The traditional policy network structure of DRL samples only one action at each time step, resulting in a slow running speed. To overcome this issue, we have designed a policy network structure with multi-action sampling, as shown in Fig. 4. The IOBUF canvas information is processed through the CNN to obtain global information. The CNN consists of three convolutional layers and one linear layer. The ILNR graph and IOBUF features are handled by the GNN to obtain detailed node information. The IOBUF features are composed of the placement coordinates (x, y) of IOBUF on the canvas, and the initial IOBUF features are  $[X, Y]_{n_{IOBUF} \times 2}$  =  $\mathbf{0}_{n_{IOBUF} \times 2}(n_{IOBUF})$  is the total IOBUF number. The GNN consists of three GCN [25]. To achieve multi-action sampling at each time step, we define the size of the IOBUF canvas as  $n_{pl} \times 1 \times 2 \times 416$  ( $n_{pl}$  is the number of parallelization, which is the number of sampling actions).

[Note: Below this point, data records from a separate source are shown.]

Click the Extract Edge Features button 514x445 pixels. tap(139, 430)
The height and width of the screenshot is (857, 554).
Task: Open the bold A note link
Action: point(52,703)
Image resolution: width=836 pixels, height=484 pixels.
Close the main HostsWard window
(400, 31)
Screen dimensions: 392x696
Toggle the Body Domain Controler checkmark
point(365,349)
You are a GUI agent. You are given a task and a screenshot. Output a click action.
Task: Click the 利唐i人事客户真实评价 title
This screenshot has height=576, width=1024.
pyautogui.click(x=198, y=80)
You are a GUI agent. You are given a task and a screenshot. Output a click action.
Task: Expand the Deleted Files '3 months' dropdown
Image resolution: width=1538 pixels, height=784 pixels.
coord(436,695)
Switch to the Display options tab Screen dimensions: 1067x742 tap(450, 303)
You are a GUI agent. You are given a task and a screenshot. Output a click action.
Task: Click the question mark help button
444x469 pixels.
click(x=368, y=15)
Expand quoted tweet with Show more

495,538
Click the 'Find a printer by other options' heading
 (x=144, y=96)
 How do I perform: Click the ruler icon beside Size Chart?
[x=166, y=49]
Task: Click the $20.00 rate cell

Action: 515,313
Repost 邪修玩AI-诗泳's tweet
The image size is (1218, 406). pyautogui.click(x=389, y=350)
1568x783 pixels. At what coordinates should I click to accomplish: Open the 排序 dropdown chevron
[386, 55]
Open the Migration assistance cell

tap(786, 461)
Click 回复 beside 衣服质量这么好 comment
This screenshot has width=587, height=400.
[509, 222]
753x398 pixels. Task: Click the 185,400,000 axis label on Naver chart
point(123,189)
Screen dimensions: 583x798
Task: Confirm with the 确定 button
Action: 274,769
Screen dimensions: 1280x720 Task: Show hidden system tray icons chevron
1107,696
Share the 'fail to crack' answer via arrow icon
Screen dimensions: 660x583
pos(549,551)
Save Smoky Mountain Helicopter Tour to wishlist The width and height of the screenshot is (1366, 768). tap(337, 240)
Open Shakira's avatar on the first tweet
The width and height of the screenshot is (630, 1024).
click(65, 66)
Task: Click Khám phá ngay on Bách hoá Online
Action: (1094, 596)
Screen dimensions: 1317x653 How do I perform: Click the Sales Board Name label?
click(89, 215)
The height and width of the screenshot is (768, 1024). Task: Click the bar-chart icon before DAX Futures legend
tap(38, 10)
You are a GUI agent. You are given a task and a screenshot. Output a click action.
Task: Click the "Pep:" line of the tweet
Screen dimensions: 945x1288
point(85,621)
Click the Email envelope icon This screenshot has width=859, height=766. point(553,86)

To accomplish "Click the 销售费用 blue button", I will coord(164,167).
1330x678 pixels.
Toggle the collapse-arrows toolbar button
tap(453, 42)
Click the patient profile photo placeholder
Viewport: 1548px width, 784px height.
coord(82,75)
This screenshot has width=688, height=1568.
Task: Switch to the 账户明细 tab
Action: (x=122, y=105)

We fuse the  $n_{pl}$  ×  $(512 - n_{ILNR})$  global information  $(n_{ILNR})$  is the dimension of embedding ILNR knowledge into CNN) and  $n_{pl} \times n_{ILNR}$ detailed node information obtained based on the current IOBUF index  $[n, n+1, n+2, \cdots, n+n_{pl}]$  via concatenation and transmit the  $n_{pl} \times 512$  results to the fully connected layer to generate the  $n_{pl} \times 512$  probability of actions and  $n_{pl} \times 1$  values. Then, the  $n_{pl} \times 1$  actions are obtained after sampling, where the initial value of n is 0. After completing each multi-action sampling, update  $n \leftarrow n + n_{pl}$ , that is, update the placement coordinates of  $n_{pl}$  IOBUFs at each time step. One episode is reduced from the original  $n_{IOBUF}$  time steps to  $n_{IOBUF}//n_{pl}$ time steps. Therefore, the policy network structure with multiaction sampling can accelerate the training and testing speed of DRL. Each  $n_{pl}$  IOBUF features are updated according to (5) and (6).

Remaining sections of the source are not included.